Do engines get fatigue wear?

This is why stiffness is often as important or more important than strength. You might have two crankshafts, for example, that have identical strength in terms of being made from the same material (say, AISI 4340), but they will have wildly different real world fatigue life if one is much stiffer than the other.

This paragraph is kind of nonsense
 
Doesn't matter how you drive it (within reason) when it's time to go- it will go. I've babied vehicles and they still fail. The only saving grace is a slow failure (oil burner) vs catrastrphic.
I don't think mechanical sympathy is taught anymore, but my dad did instill that in me with machines.

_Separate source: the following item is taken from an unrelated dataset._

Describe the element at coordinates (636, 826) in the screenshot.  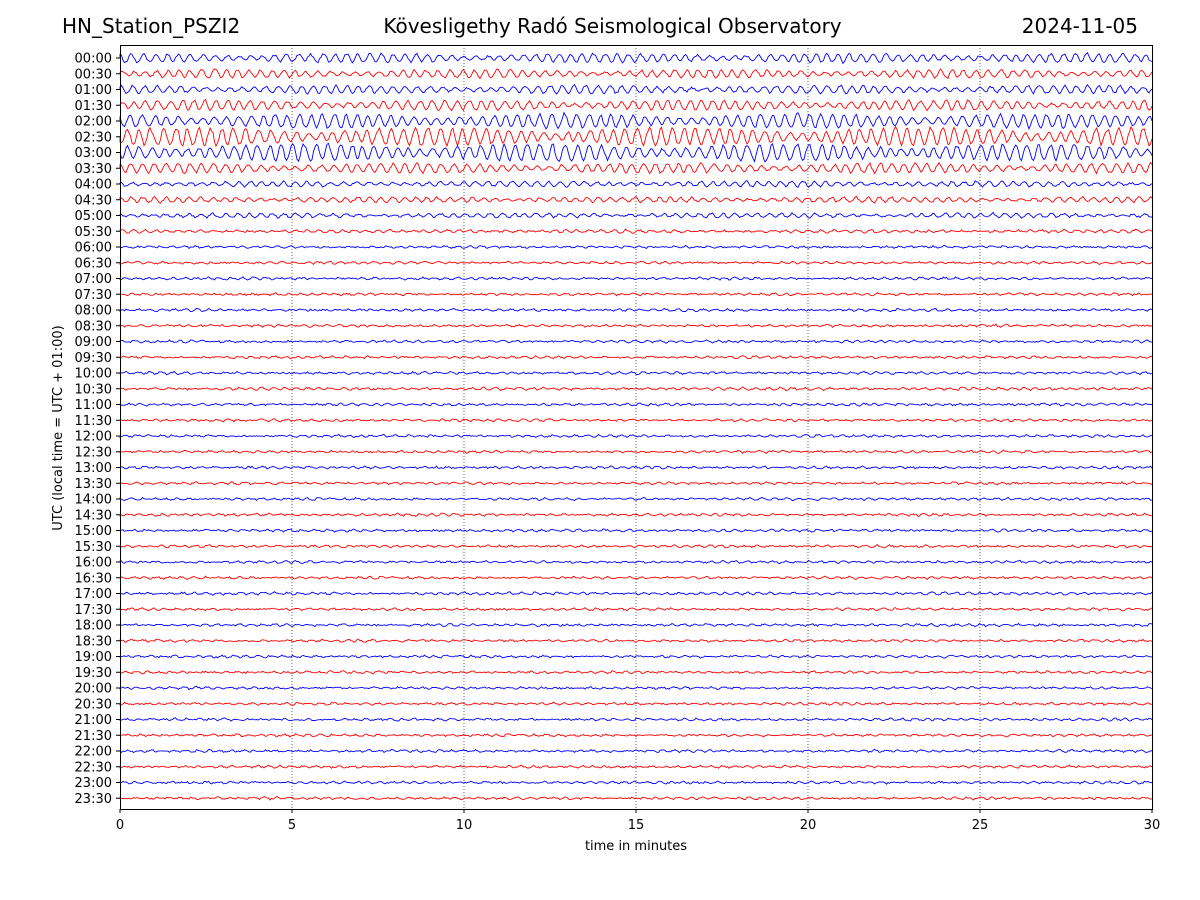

I babied my Nissan Maxima its entire life, and emissions was its downfall.
 
When I was a young punk in the 60's there was three dragsters in my neighborhood. One, the famous "Guzzler", was owned by a friend of mine's dad. One day he brought home three clapped out Chrysler Imperial Hemi engines from the junk yard. It was our job to completely strip them down to the bare block. It was a dirty, greasy job that I hated. I was told he wanted a "well seasoned" block. Was popular among the engine builders of the day.
 
In the OP's case, common sense tells us that if any manufacturing defects existed in any of the highly loaded parts of the engine, it would have failed by now. That this engine makes only around 45 bhp/liter is no doubt a major factor in its having lived such a long life.
Will this engine eventually experience a mechanical failure?
Of course, but maybe not any time soon.